## Exercise prompt
Take the line with "Screen dimensions: 1092x576" and all lines after it, through the end of the records below, and repeat them exactly.

(Collected data entries)
= Beginning of Section =
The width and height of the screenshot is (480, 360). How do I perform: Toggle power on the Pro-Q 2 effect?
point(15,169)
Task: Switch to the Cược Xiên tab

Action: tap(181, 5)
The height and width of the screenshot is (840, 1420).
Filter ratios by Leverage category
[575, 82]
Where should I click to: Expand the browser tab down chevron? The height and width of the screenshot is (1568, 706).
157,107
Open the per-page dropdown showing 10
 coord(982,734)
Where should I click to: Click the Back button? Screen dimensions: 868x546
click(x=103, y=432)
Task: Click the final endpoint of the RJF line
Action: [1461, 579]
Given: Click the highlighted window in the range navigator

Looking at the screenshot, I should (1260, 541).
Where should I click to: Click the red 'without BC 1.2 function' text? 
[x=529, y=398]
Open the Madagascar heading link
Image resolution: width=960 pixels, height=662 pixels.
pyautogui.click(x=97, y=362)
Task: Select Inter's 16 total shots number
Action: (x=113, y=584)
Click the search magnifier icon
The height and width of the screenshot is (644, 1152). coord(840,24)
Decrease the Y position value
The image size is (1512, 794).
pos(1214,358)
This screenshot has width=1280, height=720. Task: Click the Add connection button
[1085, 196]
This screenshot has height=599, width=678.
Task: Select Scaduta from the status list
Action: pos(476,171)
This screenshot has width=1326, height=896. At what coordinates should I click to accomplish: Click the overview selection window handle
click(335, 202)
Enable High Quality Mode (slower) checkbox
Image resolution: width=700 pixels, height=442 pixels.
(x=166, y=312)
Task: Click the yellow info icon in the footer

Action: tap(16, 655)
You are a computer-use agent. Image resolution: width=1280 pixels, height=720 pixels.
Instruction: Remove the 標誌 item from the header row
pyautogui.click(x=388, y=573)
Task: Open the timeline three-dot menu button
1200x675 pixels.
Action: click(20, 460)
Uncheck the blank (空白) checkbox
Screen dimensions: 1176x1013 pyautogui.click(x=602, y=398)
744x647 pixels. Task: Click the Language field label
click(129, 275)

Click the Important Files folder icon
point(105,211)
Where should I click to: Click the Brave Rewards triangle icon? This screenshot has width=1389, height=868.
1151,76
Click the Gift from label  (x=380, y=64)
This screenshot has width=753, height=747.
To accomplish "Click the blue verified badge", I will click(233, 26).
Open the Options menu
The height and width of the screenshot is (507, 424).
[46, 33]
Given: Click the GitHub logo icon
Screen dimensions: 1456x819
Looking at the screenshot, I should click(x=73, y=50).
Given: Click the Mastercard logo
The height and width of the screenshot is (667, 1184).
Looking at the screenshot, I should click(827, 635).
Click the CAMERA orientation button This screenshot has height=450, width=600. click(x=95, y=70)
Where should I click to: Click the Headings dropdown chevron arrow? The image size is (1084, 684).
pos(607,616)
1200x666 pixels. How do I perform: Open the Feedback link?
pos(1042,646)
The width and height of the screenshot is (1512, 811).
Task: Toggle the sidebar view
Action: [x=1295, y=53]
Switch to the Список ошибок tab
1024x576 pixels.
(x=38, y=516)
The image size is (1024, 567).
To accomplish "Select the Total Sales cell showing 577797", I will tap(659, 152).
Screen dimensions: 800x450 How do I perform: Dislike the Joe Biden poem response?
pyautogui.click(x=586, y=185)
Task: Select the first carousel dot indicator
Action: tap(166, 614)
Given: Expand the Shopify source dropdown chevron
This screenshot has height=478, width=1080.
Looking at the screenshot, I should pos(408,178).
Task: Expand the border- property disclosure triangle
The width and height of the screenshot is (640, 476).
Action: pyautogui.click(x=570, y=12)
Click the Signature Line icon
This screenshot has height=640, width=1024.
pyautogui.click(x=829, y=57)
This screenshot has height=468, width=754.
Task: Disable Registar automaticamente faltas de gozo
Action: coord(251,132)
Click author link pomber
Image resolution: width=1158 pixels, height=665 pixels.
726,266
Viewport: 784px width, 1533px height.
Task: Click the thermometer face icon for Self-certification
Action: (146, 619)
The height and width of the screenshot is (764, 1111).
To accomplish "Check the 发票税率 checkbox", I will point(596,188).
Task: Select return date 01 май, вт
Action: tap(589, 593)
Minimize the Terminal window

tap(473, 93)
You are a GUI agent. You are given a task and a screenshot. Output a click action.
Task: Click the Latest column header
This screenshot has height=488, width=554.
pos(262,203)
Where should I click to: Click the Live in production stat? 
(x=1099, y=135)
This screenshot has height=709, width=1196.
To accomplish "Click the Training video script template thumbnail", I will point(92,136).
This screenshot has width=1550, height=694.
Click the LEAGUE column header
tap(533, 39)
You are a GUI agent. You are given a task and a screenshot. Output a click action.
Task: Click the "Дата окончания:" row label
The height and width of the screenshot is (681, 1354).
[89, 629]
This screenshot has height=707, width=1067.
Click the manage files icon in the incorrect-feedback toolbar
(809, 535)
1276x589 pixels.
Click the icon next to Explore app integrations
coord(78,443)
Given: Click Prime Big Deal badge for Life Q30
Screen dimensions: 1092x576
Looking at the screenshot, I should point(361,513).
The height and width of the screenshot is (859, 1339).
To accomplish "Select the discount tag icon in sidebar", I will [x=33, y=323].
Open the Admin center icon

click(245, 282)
= End of Section =
## Final answer
Screen dimensions: 1092x576
Looking at the screenshot, I should point(361,513).
The height and width of the screenshot is (859, 1339).
To accomplish "Select the discount tag icon in sidebar", I will [x=33, y=323].
Open the Admin center icon

click(245, 282)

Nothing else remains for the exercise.